[[ RECORDED DATA open ]]

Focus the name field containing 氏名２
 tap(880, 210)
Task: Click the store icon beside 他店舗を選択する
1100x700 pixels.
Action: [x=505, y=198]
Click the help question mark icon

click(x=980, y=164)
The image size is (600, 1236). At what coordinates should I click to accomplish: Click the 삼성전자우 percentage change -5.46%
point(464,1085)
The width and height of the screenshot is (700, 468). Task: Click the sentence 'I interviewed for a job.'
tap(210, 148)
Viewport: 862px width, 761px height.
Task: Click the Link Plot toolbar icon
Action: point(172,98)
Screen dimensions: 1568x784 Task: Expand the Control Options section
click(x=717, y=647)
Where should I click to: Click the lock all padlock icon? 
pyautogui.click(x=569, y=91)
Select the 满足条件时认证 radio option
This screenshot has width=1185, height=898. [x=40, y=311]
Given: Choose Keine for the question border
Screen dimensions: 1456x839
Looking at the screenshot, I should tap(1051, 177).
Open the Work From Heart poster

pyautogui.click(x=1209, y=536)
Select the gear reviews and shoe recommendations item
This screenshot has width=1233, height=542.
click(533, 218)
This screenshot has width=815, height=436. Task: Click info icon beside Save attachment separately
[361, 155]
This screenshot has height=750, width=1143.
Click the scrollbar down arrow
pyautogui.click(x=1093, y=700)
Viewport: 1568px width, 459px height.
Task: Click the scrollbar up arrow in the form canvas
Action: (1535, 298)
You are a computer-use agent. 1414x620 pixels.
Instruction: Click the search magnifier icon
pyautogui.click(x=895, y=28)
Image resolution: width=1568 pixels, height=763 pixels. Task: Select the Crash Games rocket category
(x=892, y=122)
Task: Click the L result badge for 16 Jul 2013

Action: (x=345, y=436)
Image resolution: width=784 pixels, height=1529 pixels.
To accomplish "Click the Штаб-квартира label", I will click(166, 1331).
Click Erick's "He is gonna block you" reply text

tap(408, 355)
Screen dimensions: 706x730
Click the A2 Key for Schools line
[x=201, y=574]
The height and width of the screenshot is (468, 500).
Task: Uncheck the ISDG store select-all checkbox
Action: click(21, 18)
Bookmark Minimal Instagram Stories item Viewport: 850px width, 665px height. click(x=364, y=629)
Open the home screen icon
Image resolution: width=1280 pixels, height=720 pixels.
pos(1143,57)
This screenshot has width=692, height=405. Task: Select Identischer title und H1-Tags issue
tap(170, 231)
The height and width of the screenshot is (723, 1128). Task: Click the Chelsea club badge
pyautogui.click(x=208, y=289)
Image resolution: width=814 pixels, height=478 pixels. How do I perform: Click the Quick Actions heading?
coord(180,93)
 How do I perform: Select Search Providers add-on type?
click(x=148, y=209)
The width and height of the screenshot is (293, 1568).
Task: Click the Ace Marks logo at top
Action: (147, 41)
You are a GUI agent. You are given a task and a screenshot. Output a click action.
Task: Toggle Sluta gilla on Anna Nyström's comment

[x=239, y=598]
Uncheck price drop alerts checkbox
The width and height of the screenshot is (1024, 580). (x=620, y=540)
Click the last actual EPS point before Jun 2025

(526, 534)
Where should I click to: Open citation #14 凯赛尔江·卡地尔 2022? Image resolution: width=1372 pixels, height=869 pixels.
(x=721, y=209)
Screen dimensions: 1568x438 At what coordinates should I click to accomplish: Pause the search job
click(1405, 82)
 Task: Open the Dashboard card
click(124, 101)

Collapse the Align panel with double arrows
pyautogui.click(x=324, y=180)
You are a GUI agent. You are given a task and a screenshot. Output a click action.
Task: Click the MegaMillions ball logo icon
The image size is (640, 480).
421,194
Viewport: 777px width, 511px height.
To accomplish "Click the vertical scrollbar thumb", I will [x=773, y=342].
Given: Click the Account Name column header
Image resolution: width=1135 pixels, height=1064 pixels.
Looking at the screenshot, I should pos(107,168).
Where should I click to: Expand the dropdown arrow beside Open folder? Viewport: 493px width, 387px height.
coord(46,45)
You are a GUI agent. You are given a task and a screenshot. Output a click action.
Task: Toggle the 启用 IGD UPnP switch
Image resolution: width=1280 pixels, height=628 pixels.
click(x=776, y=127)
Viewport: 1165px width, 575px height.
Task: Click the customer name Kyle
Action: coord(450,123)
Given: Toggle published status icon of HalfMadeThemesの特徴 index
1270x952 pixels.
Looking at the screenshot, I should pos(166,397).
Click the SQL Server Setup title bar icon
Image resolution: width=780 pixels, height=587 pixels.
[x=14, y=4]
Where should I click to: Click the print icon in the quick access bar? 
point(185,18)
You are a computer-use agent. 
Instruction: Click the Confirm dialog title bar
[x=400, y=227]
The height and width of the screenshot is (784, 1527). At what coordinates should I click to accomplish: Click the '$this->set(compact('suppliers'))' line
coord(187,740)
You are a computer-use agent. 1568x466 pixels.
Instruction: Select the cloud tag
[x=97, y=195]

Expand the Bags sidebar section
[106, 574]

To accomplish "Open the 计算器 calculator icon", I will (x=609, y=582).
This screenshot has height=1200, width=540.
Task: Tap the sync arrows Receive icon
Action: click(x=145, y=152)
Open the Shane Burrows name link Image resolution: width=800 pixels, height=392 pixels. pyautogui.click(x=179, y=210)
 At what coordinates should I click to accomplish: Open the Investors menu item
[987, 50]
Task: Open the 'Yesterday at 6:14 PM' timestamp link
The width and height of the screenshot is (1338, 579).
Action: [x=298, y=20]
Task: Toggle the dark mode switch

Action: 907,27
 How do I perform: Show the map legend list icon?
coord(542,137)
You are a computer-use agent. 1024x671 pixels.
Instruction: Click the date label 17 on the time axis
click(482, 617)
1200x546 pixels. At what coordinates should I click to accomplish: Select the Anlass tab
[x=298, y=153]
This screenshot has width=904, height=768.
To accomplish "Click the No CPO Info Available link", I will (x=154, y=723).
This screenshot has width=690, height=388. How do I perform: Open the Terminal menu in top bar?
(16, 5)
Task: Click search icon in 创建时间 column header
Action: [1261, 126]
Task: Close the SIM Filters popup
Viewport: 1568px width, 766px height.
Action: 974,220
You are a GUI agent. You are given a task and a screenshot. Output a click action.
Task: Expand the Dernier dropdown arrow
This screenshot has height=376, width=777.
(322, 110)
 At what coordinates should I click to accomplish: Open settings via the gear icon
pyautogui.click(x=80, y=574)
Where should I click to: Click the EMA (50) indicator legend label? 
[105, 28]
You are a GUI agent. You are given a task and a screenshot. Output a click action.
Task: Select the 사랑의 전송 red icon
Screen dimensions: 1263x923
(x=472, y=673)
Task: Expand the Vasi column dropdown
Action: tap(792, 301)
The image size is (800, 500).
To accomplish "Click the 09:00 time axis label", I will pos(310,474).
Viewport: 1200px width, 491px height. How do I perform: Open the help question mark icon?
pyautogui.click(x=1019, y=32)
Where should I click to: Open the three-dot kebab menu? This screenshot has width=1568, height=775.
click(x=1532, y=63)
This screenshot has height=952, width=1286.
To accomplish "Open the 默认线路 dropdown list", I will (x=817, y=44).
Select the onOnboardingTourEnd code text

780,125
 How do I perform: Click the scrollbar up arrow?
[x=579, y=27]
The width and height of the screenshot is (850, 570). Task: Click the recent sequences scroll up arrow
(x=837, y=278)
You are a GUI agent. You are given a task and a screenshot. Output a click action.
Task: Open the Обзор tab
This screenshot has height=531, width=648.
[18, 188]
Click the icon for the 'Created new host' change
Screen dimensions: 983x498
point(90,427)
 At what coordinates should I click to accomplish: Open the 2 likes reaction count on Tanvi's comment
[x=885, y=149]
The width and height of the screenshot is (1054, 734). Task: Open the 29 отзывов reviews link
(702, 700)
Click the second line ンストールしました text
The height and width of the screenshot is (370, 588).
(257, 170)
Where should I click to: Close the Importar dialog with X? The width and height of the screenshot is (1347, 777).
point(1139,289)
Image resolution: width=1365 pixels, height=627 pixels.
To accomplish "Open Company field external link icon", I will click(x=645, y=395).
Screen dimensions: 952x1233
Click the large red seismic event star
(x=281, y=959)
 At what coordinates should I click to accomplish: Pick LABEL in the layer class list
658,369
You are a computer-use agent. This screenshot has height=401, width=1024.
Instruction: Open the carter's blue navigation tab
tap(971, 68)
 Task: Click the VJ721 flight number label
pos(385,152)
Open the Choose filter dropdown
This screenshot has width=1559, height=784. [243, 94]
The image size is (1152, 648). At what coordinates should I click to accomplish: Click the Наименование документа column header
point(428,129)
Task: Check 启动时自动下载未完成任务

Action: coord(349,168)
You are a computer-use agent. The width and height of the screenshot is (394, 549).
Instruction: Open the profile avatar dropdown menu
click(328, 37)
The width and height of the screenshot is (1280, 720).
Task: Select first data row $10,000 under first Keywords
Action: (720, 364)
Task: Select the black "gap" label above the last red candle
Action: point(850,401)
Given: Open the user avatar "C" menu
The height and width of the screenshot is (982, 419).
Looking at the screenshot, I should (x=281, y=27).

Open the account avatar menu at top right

[[ RECORDED DATA closed ]]

TASK BRIEF> Look through the entries above and quote exactly the lines from the line with "Task: Click the MegaMillions ball logo icon" to the line with "You are a computer-use agent. 1568x466", counting both of those lines.

THE COMPLETED TASK>
Task: Click the MegaMillions ball logo icon
The image size is (640, 480).
421,194
Viewport: 777px width, 511px height.
To accomplish "Click the vertical scrollbar thumb", I will [x=773, y=342].
Given: Click the Account Name column header
Image resolution: width=1135 pixels, height=1064 pixels.
Looking at the screenshot, I should pos(107,168).
Where should I click to: Expand the dropdown arrow beside Open folder? Viewport: 493px width, 387px height.
coord(46,45)
You are a GUI agent. You are given a task and a screenshot. Output a click action.
Task: Toggle the 启用 IGD UPnP switch
Image resolution: width=1280 pixels, height=628 pixels.
click(x=776, y=127)
Viewport: 1165px width, 575px height.
Task: Click the customer name Kyle
Action: coord(450,123)
Given: Toggle published status icon of HalfMadeThemesの特徴 index
1270x952 pixels.
Looking at the screenshot, I should pos(166,397).
Click the SQL Server Setup title bar icon
Image resolution: width=780 pixels, height=587 pixels.
[x=14, y=4]
Where should I click to: Click the print icon in the quick access bar? 
point(185,18)
You are a computer-use agent. 
Instruction: Click the Confirm dialog title bar
[x=400, y=227]
The height and width of the screenshot is (784, 1527). At what coordinates should I click to accomplish: Click the '$this->set(compact('suppliers'))' line
coord(187,740)
You are a computer-use agent. 1568x466 pixels.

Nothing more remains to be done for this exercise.